19年くらい前、(だいぶ前ですね。)ビューティフルライフというドラマがありました。しがない女子中学生だったわたしは毎週かかさず見てたんですね、ビューティフルライフ。その中で、どうしても印象に残るシーンがあって。物語中盤で、なにかいさかいが起こり、解決に向かい、キムタクが常盤貴子の車椅子を足でクルッとまわして正面から抱きしめて、抱きしめられた常盤貴子が「ねえ柊二、こんなに抱き合っていてもどんなことを考えているのかわからないし、どんな顔をしているのか見えないね。」みたいなことを言う場面です(うろ覚えですが)。そのセリフをテレビの前で聞いていて、妙に納得してしまって。たしかに、抱き合うだけでは何もわからないし、物理的に顔、見えないな。って。常盤貴子、冷静だなって。
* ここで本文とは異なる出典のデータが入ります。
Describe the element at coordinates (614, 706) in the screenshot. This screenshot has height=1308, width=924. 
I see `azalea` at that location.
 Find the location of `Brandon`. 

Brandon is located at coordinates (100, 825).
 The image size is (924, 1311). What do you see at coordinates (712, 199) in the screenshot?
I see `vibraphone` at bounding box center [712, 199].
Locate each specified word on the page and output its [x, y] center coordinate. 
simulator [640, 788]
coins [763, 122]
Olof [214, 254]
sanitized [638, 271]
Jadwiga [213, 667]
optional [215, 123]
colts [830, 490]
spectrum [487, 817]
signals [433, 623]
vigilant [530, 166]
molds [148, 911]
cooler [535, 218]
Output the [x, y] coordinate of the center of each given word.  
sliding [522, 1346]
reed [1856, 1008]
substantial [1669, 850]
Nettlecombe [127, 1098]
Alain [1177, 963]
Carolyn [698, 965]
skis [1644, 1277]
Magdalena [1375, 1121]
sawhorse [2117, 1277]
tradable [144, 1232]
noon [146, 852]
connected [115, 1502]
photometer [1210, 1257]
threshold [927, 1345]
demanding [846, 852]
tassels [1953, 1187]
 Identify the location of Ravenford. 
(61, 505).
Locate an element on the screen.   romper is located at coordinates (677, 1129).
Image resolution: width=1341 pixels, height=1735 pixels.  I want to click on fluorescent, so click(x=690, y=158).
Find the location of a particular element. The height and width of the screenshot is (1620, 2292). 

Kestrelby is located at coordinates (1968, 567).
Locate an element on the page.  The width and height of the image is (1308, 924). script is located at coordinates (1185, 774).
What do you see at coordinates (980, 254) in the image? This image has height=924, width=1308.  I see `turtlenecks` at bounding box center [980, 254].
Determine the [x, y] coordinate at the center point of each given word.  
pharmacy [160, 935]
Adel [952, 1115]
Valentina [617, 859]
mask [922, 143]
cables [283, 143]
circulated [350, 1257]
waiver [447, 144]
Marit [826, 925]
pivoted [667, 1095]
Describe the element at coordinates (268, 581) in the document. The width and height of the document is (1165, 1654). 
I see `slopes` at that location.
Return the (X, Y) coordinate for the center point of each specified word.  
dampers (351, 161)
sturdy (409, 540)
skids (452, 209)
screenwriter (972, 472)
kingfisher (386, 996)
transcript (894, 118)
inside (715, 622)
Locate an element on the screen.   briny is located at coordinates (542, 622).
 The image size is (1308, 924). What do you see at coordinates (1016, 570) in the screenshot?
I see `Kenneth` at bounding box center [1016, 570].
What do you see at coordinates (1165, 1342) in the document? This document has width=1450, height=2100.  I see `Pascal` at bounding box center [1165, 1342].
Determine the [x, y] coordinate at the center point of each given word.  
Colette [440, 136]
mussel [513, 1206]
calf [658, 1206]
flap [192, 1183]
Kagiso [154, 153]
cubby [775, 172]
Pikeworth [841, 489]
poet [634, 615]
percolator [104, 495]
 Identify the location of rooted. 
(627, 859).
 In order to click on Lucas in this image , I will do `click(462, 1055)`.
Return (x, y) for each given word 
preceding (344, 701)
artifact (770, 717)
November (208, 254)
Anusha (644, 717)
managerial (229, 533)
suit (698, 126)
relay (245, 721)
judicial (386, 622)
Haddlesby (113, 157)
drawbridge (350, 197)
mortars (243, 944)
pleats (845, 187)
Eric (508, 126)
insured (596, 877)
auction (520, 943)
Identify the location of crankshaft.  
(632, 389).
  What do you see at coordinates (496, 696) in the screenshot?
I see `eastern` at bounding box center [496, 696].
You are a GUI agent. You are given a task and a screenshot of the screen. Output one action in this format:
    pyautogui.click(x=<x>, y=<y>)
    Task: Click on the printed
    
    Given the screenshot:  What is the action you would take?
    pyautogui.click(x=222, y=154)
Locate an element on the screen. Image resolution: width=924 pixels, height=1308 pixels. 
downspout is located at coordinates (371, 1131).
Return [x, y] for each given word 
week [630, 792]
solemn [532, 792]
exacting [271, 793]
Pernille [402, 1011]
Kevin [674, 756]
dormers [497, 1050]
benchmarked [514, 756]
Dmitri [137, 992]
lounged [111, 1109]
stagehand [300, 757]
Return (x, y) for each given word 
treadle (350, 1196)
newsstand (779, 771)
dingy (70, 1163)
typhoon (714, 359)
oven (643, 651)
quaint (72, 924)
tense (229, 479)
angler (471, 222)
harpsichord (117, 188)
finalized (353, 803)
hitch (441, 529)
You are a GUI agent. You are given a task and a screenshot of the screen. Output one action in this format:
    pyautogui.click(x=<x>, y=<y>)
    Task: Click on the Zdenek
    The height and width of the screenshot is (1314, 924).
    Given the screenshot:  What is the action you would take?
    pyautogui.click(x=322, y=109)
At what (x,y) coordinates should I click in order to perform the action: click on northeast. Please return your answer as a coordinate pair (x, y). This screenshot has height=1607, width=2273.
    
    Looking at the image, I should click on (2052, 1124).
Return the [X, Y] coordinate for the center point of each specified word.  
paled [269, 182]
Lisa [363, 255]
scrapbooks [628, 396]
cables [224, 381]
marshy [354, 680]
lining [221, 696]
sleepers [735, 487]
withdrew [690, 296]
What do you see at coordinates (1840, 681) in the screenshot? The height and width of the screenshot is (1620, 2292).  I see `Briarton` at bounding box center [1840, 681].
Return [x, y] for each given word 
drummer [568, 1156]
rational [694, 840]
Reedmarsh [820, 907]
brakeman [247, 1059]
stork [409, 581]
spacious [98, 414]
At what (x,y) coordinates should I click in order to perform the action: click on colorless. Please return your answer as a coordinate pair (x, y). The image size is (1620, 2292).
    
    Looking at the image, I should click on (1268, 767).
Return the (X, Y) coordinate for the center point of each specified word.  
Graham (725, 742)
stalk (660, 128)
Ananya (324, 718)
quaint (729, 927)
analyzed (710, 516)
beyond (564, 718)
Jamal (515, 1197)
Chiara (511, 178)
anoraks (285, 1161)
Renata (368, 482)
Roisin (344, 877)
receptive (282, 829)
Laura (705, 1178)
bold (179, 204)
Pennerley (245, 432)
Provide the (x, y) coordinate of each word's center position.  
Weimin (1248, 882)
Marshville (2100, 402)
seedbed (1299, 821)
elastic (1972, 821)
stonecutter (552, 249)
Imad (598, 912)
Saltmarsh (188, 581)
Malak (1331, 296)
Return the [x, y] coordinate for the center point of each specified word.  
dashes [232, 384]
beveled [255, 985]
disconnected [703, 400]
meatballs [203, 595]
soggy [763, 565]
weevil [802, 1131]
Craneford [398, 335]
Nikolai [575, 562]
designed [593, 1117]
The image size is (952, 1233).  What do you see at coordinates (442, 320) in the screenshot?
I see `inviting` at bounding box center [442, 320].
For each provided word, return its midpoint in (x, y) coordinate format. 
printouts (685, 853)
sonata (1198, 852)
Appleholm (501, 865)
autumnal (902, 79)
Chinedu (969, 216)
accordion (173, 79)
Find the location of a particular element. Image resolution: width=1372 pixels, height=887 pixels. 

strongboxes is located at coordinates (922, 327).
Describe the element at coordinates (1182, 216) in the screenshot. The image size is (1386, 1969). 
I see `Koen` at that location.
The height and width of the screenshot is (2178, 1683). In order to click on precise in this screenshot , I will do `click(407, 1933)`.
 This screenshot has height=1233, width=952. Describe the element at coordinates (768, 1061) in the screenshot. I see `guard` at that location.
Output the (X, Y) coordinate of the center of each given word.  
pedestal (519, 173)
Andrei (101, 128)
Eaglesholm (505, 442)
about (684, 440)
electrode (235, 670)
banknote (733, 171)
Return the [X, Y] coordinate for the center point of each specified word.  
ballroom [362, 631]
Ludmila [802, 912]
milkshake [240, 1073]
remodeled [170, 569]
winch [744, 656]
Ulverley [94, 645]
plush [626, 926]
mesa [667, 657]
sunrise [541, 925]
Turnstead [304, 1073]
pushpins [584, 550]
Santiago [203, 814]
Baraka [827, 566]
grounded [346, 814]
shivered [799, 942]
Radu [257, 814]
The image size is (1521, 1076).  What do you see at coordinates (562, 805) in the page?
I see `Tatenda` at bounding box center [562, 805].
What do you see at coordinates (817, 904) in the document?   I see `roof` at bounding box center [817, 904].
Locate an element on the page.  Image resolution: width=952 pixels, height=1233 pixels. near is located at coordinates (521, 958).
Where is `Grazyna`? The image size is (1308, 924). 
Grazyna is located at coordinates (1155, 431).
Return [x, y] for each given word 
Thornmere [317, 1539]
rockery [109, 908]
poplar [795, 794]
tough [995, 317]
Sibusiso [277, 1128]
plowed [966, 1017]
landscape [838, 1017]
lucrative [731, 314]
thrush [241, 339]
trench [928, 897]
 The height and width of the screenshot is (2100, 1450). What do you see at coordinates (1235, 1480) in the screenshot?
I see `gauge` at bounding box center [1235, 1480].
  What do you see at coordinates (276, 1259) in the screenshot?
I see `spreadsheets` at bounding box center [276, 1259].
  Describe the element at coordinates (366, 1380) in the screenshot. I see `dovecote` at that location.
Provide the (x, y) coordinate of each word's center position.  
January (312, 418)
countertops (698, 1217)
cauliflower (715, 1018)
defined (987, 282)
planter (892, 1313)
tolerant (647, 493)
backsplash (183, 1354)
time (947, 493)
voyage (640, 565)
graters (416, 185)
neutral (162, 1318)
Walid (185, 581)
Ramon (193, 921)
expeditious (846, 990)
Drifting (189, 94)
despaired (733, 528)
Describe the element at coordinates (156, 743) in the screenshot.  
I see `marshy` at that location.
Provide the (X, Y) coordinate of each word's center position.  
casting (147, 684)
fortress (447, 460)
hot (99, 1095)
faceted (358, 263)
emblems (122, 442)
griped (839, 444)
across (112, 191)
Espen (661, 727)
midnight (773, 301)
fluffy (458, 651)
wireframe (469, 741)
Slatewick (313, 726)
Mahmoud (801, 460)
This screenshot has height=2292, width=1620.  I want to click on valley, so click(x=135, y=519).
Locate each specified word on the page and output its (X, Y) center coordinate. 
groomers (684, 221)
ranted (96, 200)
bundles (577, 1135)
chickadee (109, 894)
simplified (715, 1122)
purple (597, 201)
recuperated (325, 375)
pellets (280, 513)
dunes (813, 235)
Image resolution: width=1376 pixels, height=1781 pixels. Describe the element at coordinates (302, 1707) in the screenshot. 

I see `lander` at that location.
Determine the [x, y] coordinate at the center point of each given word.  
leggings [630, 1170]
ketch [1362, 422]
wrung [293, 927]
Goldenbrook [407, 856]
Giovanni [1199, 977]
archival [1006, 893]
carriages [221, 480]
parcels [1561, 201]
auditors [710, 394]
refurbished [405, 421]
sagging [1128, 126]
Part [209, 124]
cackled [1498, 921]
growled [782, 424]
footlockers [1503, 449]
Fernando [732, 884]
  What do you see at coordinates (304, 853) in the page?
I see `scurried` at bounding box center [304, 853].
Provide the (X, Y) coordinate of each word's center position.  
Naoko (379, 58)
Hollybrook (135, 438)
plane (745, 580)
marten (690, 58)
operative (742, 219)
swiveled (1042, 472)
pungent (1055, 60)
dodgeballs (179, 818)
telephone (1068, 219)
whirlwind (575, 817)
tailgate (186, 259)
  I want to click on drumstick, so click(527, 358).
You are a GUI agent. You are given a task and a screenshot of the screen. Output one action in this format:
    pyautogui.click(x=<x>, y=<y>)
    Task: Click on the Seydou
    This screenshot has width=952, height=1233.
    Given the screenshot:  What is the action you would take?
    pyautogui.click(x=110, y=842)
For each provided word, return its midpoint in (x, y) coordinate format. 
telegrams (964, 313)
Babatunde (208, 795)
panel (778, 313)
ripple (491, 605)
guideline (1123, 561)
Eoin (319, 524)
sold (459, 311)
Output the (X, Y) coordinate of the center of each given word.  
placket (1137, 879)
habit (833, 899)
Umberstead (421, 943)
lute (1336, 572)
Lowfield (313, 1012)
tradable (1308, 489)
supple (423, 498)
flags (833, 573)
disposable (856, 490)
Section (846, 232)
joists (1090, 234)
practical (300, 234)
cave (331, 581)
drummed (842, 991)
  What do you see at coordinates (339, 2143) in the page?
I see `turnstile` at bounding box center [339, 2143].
そのとき以来、抱きしめるという行為になんとなくコミュニケーションとして不足を感じてしまい、疑念を抱くようになりました。そして最近になって、ふと、クリンチっていう言葉を知ったんです。クリンチ。クリンチは、格闘技の技の名前で、相手に抱きつくことで、相手の動きを牽制することだそうです。いま戦っている敵と言えど、抱きしめられたらちょっと嬉しいじゃないですか。なのに牽制されちゃうなんて。わたしは、クリンチという言葉から、いつの日かの常盤貴子の姿を思いました。
恋人にせよ家族にせよ、対象を抱きしめることは、それをどんなに愛情を持っておこなったとしても、短い時間ですが相手の動きをすっかりとめてしまうことでもあって。求め合いながらも牽制しあっているのかな人間は、とか思うと愛情の表現っていうのはなんか、ややこしいですよね。